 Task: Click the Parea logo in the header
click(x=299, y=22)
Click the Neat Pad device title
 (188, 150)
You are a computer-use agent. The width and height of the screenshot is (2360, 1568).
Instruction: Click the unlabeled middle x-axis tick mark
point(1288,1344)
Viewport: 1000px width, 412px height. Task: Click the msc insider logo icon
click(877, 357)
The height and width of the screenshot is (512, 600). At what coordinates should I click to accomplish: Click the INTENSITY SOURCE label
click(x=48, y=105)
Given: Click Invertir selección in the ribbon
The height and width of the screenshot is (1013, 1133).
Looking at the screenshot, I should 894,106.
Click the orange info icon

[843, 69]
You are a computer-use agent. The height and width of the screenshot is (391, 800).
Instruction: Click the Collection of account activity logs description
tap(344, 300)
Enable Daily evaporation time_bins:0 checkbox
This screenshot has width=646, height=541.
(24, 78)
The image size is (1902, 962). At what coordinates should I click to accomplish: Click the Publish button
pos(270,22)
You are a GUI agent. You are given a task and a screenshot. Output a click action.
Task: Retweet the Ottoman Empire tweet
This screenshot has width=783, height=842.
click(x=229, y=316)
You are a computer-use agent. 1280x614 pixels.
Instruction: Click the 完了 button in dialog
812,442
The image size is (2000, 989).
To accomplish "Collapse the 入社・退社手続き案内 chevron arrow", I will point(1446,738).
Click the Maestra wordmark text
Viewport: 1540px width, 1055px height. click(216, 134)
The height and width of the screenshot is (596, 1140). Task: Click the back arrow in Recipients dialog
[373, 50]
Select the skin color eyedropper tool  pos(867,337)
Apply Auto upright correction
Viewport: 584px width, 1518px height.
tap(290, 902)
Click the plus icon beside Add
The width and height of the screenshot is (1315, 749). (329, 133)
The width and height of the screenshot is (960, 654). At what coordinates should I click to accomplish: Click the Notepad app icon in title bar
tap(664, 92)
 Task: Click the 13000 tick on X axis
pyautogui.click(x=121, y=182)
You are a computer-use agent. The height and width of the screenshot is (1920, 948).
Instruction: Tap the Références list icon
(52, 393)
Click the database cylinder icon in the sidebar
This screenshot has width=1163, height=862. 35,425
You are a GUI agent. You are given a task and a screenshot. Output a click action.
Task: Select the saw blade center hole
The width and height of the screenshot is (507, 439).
____________
YOUR TASK:
Reproduce all the records, substituting "desktop automation agent" for every occurrence of "computer-use agent" and changing nothing else.

PROBLEM SOLUTION:
 Task: Click the Parea logo in the header
click(x=299, y=22)
Click the Neat Pad device title
 (188, 150)
You are a desktop automation agent. The width and height of the screenshot is (2360, 1568).
Instruction: Click the unlabeled middle x-axis tick mark
point(1288,1344)
Viewport: 1000px width, 412px height. Task: Click the msc insider logo icon
click(877, 357)
The height and width of the screenshot is (512, 600). At what coordinates should I click to accomplish: Click the INTENSITY SOURCE label
click(x=48, y=105)
Given: Click Invertir selección in the ribbon
The height and width of the screenshot is (1013, 1133).
Looking at the screenshot, I should 894,106.
Click the orange info icon

[843, 69]
You are a desktop automation agent. The height and width of the screenshot is (391, 800).
Instruction: Click the Collection of account activity logs description
tap(344, 300)
Enable Daily evaporation time_bins:0 checkbox
This screenshot has width=646, height=541.
(24, 78)
The image size is (1902, 962). At what coordinates should I click to accomplish: Click the Publish button
pos(270,22)
You are a GUI agent. You are given a task and a screenshot. Output a click action.
Task: Retweet the Ottoman Empire tweet
This screenshot has width=783, height=842.
click(x=229, y=316)
You are a desktop automation agent. 1280x614 pixels.
Instruction: Click the 完了 button in dialog
812,442
The image size is (2000, 989).
To accomplish "Collapse the 入社・退社手続き案内 chevron arrow", I will point(1446,738).
Click the Maestra wordmark text
Viewport: 1540px width, 1055px height. click(216, 134)
The height and width of the screenshot is (596, 1140). Task: Click the back arrow in Recipients dialog
[373, 50]
Select the skin color eyedropper tool  pos(867,337)
Apply Auto upright correction
Viewport: 584px width, 1518px height.
tap(290, 902)
Click the plus icon beside Add
The width and height of the screenshot is (1315, 749). (329, 133)
The width and height of the screenshot is (960, 654). At what coordinates should I click to accomplish: Click the Notepad app icon in title bar
tap(664, 92)
 Task: Click the 13000 tick on X axis
pyautogui.click(x=121, y=182)
You are a desktop automation agent. The height and width of the screenshot is (1920, 948).
Instruction: Tap the Références list icon
(52, 393)
Click the database cylinder icon in the sidebar
This screenshot has width=1163, height=862. 35,425
You are a GUI agent. You are given a task and a screenshot. Output a click action.
Task: Select the saw blade center hole
The width and height of the screenshot is (507, 439).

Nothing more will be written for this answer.